[Text segment Boundary: Start]
And the first shot of the filming, the camera pans past the women in the prison yard. Placing people is key. No matter what you think, every little thing in a shot is there for a reason. Everything.

Every body.

Chatty hens we were, and as they prepped the shot, MK looked over to my direction, talked with his assistant director, who then came up to me and asked me to move to the forefront of the shot. I guess he wanted my flaming red hair to punctuate the scene. (I was in fact, the only red head in the whole movie, oddly enough), so i knew this was not a mistake or whim. Red stands out against a grey background, with everybody in grey, looking grey (literally, we were all made to look pasty and ill).

My knees knocked as he yelled action.

We were on the set for 2 weeks, and not once did I say anything more than "bonjour". How i wanted so desperately to tell him: "thank you for that film. It changed my life. What an honor to be working with you...". I didn't say a peep.
[Text segment Boundary: End]
[Given information Boundary: Start]
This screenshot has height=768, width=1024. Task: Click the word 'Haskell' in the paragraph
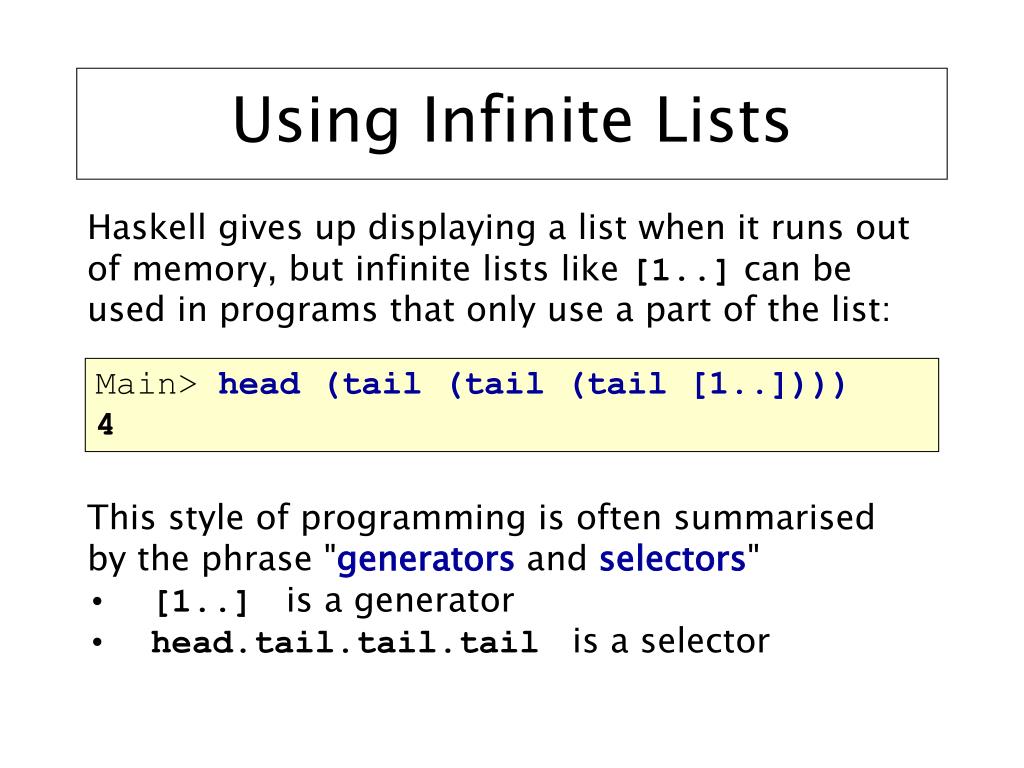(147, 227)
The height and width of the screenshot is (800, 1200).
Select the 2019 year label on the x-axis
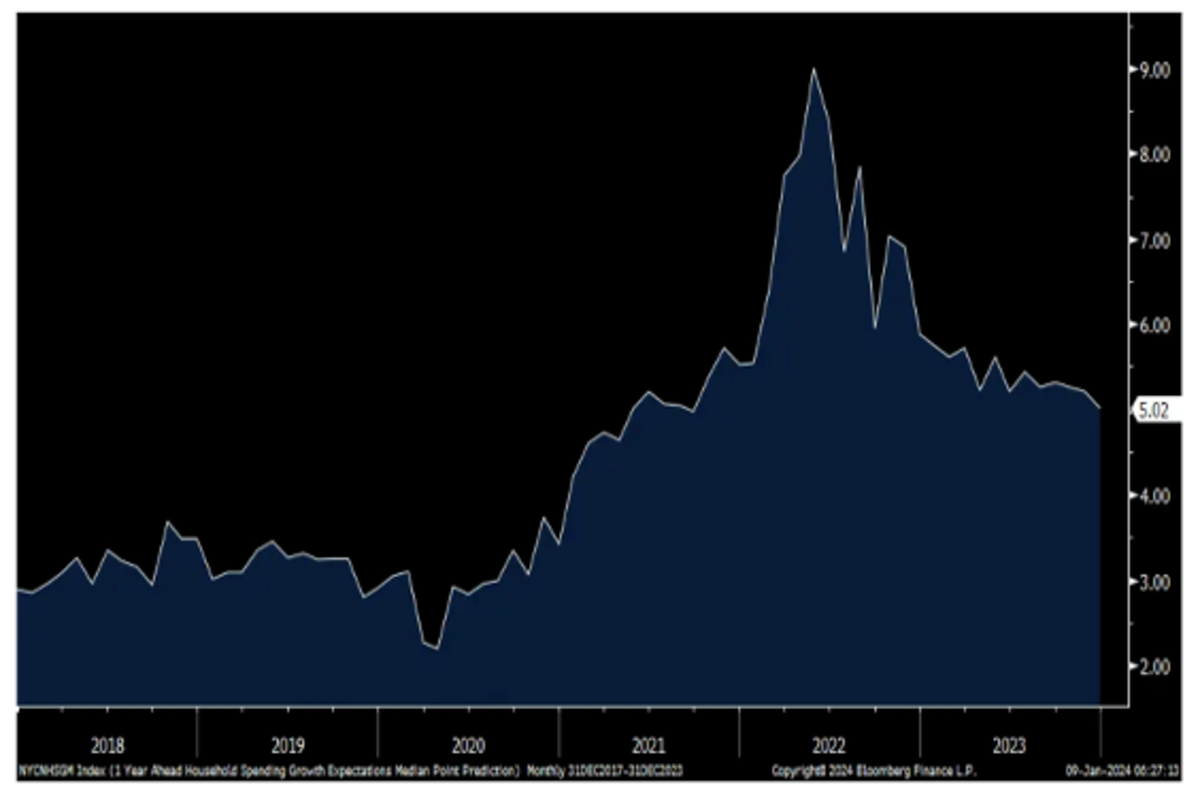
[Given information Boundary: End]
[Given information Boundary: Start]
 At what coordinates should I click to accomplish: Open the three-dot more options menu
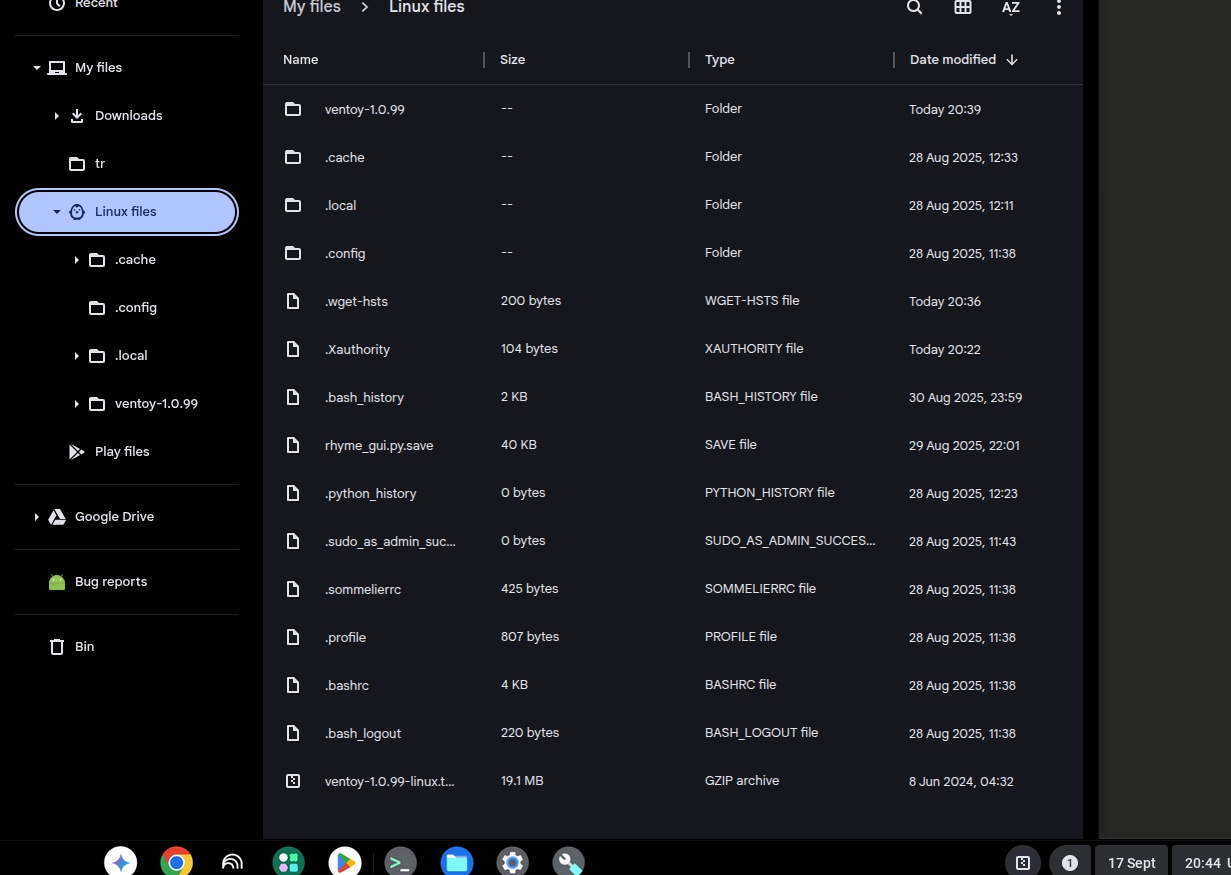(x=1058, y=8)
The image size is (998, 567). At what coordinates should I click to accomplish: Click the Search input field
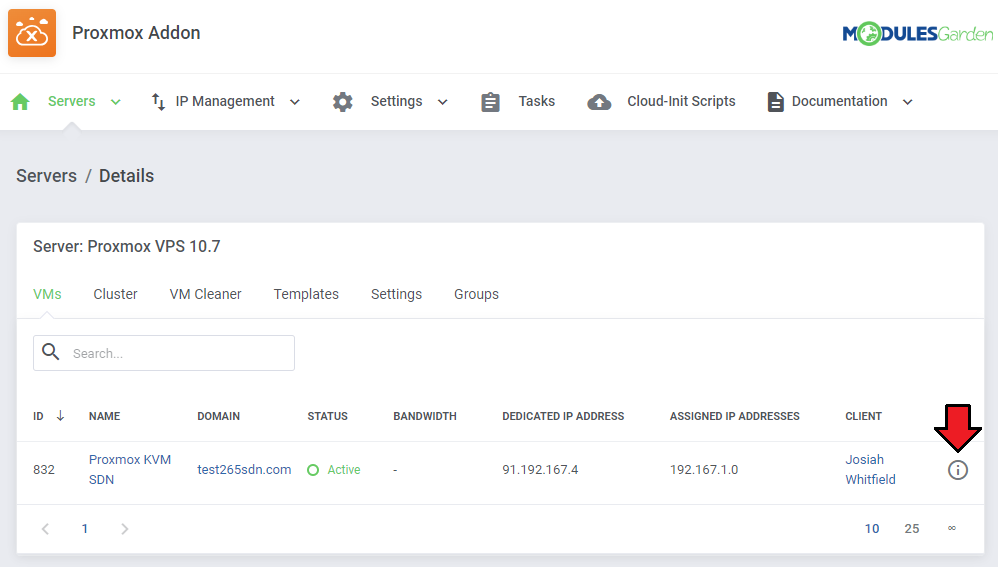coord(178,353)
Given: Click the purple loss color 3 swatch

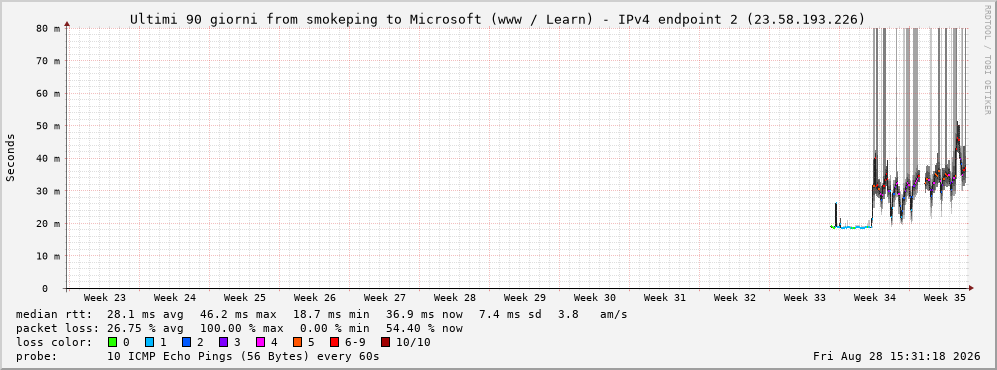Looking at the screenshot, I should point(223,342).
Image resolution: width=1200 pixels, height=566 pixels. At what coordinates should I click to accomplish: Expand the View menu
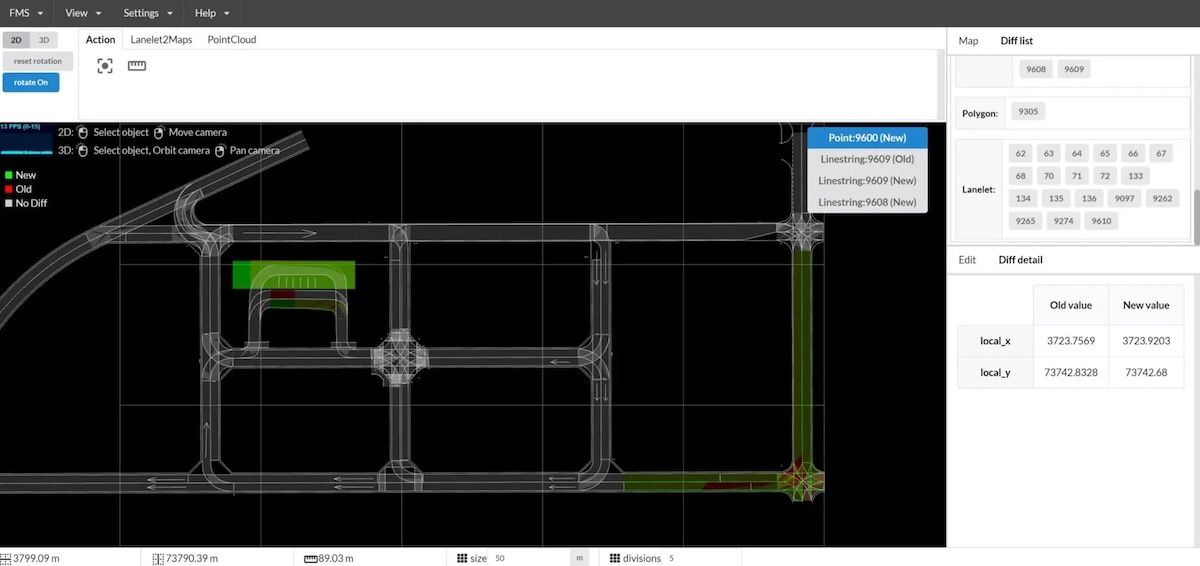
[Given information Boundary: End]
[Given information Boundary: Start]
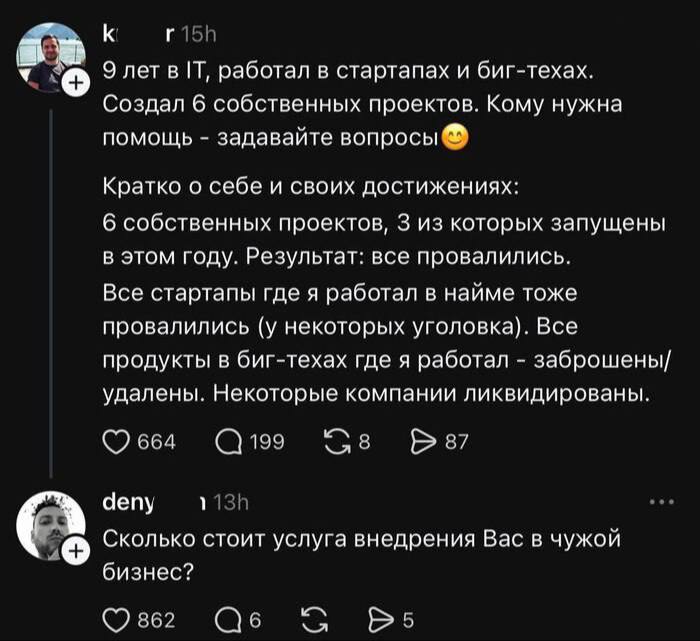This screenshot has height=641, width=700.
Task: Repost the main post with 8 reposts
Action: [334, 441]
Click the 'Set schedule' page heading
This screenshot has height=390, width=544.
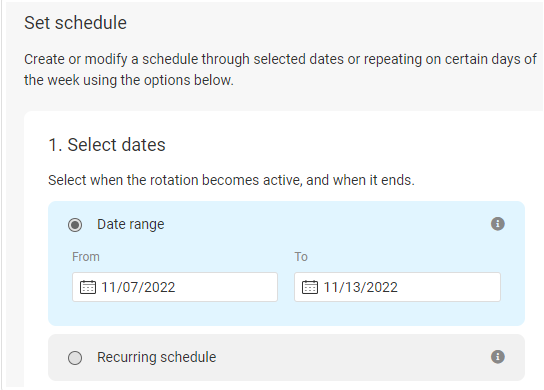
[Given information Boundary: End]
Copy the passage from the film-set account, starting with "My knees knocked" and going on through "say a peep.". These items come from a different source than the text.

My knees knocked as he yelled action.

We were on the set for 2 weeks, and not once did I say anything more than "bonjour". How i wanted so desperately to tell him: "thank you for that film. It changed my life. What an honor to be working with you...". I didn't say a peep.